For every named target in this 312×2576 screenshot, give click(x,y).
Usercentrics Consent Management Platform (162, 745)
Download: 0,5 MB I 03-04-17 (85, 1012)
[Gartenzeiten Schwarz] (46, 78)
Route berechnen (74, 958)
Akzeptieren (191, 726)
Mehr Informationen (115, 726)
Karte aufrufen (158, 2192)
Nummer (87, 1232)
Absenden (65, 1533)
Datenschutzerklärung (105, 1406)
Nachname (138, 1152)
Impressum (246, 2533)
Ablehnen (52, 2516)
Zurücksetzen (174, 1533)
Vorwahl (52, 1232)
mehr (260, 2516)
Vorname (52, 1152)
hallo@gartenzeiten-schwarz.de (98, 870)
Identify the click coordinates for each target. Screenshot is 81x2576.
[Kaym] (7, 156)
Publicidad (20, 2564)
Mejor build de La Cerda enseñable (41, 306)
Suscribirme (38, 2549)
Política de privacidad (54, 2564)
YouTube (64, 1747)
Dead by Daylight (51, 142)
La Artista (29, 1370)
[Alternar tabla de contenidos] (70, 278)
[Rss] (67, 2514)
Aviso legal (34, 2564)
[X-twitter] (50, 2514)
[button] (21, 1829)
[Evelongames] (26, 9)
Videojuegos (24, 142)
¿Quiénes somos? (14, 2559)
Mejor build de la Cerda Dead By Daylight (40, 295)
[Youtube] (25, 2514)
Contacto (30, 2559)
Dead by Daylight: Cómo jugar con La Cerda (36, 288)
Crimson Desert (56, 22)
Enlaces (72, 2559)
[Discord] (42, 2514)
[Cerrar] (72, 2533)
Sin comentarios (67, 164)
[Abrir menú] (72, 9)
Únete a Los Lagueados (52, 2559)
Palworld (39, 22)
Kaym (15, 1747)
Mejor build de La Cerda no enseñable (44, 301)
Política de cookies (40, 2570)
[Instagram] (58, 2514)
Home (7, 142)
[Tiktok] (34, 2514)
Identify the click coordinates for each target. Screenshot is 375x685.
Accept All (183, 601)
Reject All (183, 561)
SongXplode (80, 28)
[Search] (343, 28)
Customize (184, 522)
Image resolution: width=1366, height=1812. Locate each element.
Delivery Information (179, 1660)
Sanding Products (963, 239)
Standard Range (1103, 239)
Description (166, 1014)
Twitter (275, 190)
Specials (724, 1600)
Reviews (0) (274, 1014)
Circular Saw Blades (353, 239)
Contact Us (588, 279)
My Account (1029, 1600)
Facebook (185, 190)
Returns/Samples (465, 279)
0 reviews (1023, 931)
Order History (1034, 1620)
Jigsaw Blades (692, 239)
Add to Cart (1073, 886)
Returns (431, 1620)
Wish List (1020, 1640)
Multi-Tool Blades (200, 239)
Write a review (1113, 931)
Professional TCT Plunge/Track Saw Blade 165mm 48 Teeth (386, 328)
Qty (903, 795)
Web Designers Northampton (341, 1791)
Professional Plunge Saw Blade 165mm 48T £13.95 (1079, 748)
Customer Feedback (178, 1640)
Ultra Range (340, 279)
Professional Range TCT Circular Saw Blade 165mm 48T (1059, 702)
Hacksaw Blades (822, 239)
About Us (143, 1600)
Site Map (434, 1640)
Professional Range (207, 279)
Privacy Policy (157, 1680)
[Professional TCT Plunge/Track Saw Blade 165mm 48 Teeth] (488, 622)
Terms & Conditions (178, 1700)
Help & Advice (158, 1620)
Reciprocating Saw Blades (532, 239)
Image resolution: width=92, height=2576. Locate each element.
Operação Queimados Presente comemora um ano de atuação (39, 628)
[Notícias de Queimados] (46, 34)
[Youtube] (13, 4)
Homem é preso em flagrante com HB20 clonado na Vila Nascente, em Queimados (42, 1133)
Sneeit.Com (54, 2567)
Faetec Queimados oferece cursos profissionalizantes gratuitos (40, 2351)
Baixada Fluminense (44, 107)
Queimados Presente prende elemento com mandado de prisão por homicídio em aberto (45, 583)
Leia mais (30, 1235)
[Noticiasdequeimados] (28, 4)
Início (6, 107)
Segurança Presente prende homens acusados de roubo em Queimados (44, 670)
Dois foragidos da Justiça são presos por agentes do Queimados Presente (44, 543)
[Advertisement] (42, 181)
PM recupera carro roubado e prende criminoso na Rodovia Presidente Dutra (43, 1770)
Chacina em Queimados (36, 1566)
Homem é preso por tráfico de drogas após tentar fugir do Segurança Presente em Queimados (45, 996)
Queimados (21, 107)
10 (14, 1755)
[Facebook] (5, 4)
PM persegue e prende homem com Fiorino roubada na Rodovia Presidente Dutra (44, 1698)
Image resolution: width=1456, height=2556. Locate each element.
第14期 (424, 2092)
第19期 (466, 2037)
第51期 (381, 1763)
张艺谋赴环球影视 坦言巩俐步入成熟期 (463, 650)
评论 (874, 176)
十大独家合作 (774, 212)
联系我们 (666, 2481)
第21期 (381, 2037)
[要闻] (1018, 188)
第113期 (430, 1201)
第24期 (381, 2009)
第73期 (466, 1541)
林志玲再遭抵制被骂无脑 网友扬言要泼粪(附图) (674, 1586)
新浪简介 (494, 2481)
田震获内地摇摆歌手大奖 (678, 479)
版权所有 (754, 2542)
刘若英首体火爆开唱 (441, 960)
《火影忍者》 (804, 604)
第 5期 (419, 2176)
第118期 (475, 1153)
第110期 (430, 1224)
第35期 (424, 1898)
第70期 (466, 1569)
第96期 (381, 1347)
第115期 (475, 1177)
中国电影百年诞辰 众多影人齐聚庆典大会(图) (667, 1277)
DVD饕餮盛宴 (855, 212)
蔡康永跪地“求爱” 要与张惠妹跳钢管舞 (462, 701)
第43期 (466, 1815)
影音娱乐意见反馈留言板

————————

EXERCISE
Each line from the first line of the listing through the line containing "Nachname (138, 1152)" must be set down exactly; no other line belongs in the answer.

SOLUTION
For every named target in this 312×2576 screenshot, give click(x,y).
Usercentrics Consent Management Platform (162, 745)
Download: 0,5 MB I 03-04-17 (85, 1012)
[Gartenzeiten Schwarz] (46, 78)
Route berechnen (74, 958)
Akzeptieren (191, 726)
Mehr Informationen (115, 726)
Karte aufrufen (158, 2192)
Nummer (87, 1232)
Absenden (65, 1533)
Datenschutzerklärung (105, 1406)
Nachname (138, 1152)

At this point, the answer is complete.